Records from a dataset:
________
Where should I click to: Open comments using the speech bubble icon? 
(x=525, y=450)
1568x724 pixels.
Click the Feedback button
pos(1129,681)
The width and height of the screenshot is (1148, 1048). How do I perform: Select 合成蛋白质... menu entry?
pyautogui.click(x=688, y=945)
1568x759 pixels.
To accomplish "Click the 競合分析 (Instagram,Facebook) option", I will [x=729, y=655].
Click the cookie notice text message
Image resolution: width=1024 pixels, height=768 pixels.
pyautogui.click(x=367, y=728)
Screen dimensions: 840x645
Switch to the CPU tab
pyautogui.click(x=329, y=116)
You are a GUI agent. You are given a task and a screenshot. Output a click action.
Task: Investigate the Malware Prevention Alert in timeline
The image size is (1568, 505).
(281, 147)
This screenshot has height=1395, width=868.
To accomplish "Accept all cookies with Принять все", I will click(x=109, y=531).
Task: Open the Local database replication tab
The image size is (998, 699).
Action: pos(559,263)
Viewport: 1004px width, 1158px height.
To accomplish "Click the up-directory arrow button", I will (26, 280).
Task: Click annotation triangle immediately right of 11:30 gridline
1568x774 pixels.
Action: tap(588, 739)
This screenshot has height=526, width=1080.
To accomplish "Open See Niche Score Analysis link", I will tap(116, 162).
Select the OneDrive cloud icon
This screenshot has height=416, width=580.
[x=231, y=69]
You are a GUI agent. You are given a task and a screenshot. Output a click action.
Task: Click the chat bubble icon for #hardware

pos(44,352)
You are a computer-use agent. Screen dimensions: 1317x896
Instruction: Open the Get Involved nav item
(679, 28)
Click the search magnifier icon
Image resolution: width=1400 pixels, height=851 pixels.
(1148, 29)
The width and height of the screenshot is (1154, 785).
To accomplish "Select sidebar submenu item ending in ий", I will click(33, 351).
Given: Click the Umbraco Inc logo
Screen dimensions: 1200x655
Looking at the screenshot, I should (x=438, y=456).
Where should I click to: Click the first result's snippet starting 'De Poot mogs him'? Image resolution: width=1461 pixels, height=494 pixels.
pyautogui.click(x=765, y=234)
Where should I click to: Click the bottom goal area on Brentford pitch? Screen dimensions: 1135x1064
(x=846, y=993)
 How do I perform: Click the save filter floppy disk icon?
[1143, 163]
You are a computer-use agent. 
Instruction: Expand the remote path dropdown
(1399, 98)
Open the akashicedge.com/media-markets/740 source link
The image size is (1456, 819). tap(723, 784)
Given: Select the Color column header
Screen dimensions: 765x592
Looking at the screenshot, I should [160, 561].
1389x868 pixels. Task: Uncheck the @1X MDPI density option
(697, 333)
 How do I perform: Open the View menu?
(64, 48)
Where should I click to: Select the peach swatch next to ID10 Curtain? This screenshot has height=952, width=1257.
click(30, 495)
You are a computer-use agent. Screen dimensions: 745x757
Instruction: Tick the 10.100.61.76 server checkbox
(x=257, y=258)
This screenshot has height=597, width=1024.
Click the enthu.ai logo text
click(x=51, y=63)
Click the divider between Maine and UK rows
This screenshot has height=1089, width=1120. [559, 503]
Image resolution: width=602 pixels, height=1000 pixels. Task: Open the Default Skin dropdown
________
**DIRECTION:**
Convert every line of the entries above into a numbered list, skipping any blank lines.

**SOLUTION FOR THIS EXERCISE:**
1. Where should I click to: Open comments using the speech bubble icon? 
2. (x=525, y=450)
3. 1568x724 pixels.
4. Click the Feedback button
5. pos(1129,681)
6. The width and height of the screenshot is (1148, 1048). How do I perform: Select 合成蛋白质... menu entry?
7. pyautogui.click(x=688, y=945)
8. 1568x759 pixels.
9. To accomplish "Click the 競合分析 (Instagram,Facebook) option", I will [x=729, y=655].
10. Click the cookie notice text message
11. Image resolution: width=1024 pixels, height=768 pixels.
12. pyautogui.click(x=367, y=728)
13. Screen dimensions: 840x645
14. Switch to the CPU tab
15. pyautogui.click(x=329, y=116)
16. You are a GUI agent. You are given a task and a screenshot. Output a click action.
17. Task: Investigate the Malware Prevention Alert in timeline
18. The image size is (1568, 505).
19. (281, 147)
20. This screenshot has height=1395, width=868.
21. To accomplish "Accept all cookies with Принять все", I will click(x=109, y=531).
22. Task: Open the Local database replication tab
23. The image size is (998, 699).
24. Action: pos(559,263)
25. Viewport: 1004px width, 1158px height.
26. To accomplish "Click the up-directory arrow button", I will (26, 280).
27. Task: Click annotation triangle immediately right of 11:30 gridline
28. 1568x774 pixels.
29. Action: tap(588, 739)
30. This screenshot has height=526, width=1080.
31. To accomplish "Open See Niche Score Analysis link", I will tap(116, 162).
32. Select the OneDrive cloud icon
33. This screenshot has height=416, width=580.
34. [x=231, y=69]
35. You are a GUI agent. You are given a task and a screenshot. Output a click action.
36. Task: Click the chat bubble icon for #hardware
37. pos(44,352)
38. You are a computer-use agent. Screen dimensions: 1317x896
39. Instruction: Open the Get Involved nav item
40. (679, 28)
41. Click the search magnifier icon
42. Image resolution: width=1400 pixels, height=851 pixels.
43. (1148, 29)
44. The width and height of the screenshot is (1154, 785).
45. To accomplish "Select sidebar submenu item ending in ий", I will click(33, 351).
46. Given: Click the Umbraco Inc logo
47. Screen dimensions: 1200x655
48. Looking at the screenshot, I should (x=438, y=456).
49. Where should I click to: Click the first result's snippet starting 'De Poot mogs him'? Image resolution: width=1461 pixels, height=494 pixels.
50. pyautogui.click(x=765, y=234)
51. Where should I click to: Click the bottom goal area on Brentford pitch? Screen dimensions: 1135x1064
52. (x=846, y=993)
53.  How do I perform: Click the save filter floppy disk icon?
54. [1143, 163]
55. You are a computer-use agent. 
56. Instruction: Expand the remote path dropdown
57. (1399, 98)
58. Open the akashicedge.com/media-markets/740 source link
59. The image size is (1456, 819). tap(723, 784)
60. Given: Select the Color column header
61. Screen dimensions: 765x592
62. Looking at the screenshot, I should [160, 561].
63. 1389x868 pixels. Task: Uncheck the @1X MDPI density option
64. (697, 333)
65.  How do I perform: Open the View menu?
66. (64, 48)
67. Where should I click to: Select the peach swatch next to ID10 Curtain? This screenshot has height=952, width=1257.
68. click(30, 495)
69. You are a computer-use agent. Screen dimensions: 745x757
70. Instruction: Tick the 10.100.61.76 server checkbox
71. (x=257, y=258)
72. This screenshot has height=597, width=1024.
73. Click the enthu.ai logo text
74. click(x=51, y=63)
75. Click the divider between Maine and UK rows
76. This screenshot has height=1089, width=1120. [559, 503]
77. Image resolution: width=602 pixels, height=1000 pixels. Task: Open the Default Skin dropdown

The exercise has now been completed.